На самом деле, в «Восемнадцатом брюмера» Маркса мы читаем:
«Для молодого буржуазного строя классически строгая трагедия Римской республики давала свои идеалы, свои художественные формы и средства самообмана, в которых они нуждались, чтобы скрыть от самих себя ограниченное содержание своей борьбы и поддержать свой энтузиазм на высоте великой исторической трагедии»63.
Как видно, Маркс ясно сознает, что во время Великой революции (о которой он пишет) происходила действительно великая трагедия.
«Однако у этой великой трагедии объективно оказались вовсе не такие великие результаты. Идеологи буржуазии искренне хотели быть энтузиастами, были энтузиастами, но для поддержания этого своего энтузиазма нуждались в иных целях, в целях, которые отвечали бы грандиозности событий и оказались бы своеобразным выкидышем их».
Вот тут-то и понадобилось создание иллюзии, которая питала бы этот энтузиазм. Отсюда следует, что романтики вовсе не являются попросту буржуазией, вовсе не преследуют лавочнических целей и вовсе не хотят кого-то обмануть пышными декорациями, а являются подлинными революционерами, верящими действительно в грандиозность цели, и только при этих условиях могущими морально существовать. Другое дело, что эта их вера — ложная вера, что жизнь должна была обмануть их. Обманувши их, жизнь часто разбивала самое их существование (как это было, например, с Гёльдерлином) или заставляла их постепенно смиряться, как это было с самим Шиллером.

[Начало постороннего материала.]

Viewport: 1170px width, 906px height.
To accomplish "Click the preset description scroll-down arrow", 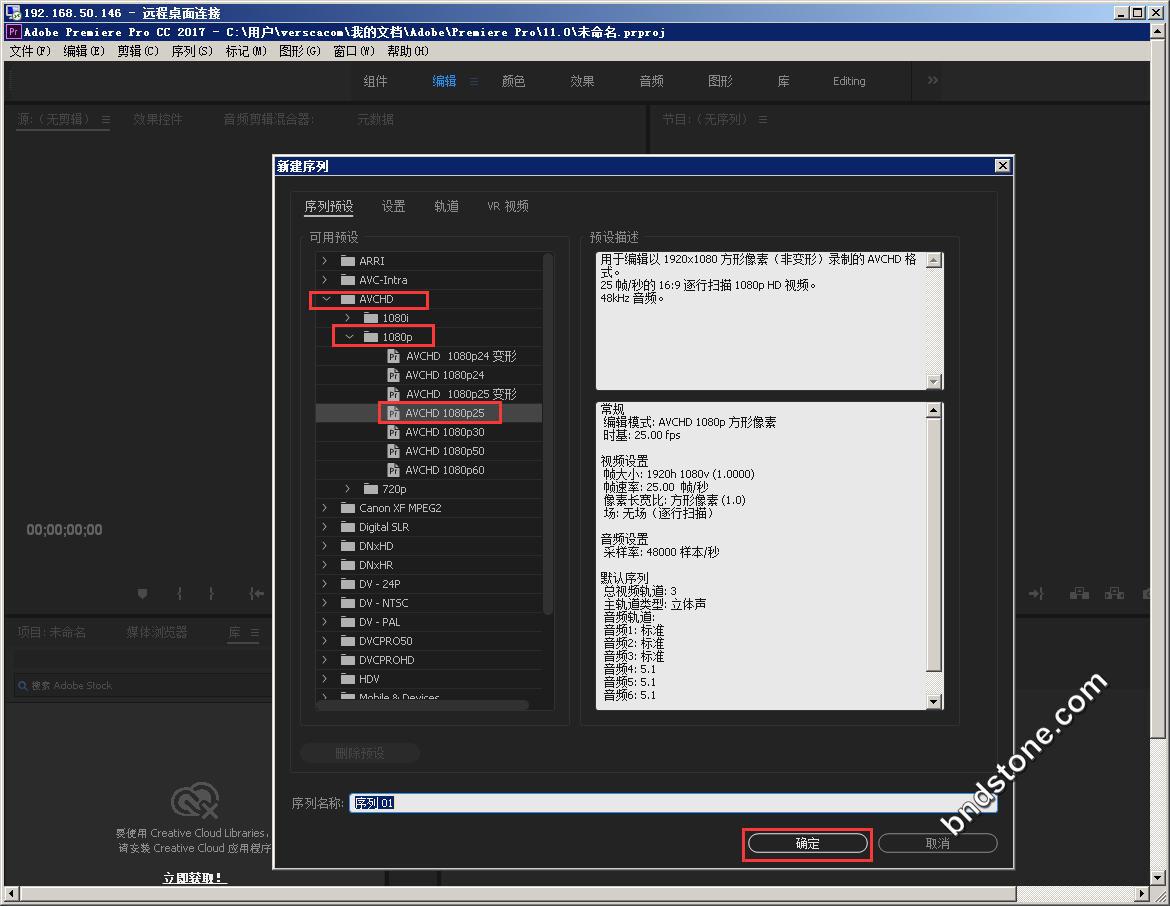I will [934, 381].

Не только германскую романтику, но и многие другие явления романтизма необходимо брать в связи с огромным подъемом классовой борьбы, имевшим место в конце XVIII века. Но с нескрываемой иронией относится Маркс к якобинцам в кавычках, к эпигонам Французской революции, действовавшим в середине XIX века.
Однако уже и здесь романтизм перерастает действительность. Даже у Гюго его великодушный и широковещательный либерализм содержит в себе некоторые элементы, до сих пор ценные. Еще более можно сказать это о таких сподвижниках Гюго, как Жорж Санд, которые шли гораздо дальше его навстречу начинавшей крепнуть социалистической мысли.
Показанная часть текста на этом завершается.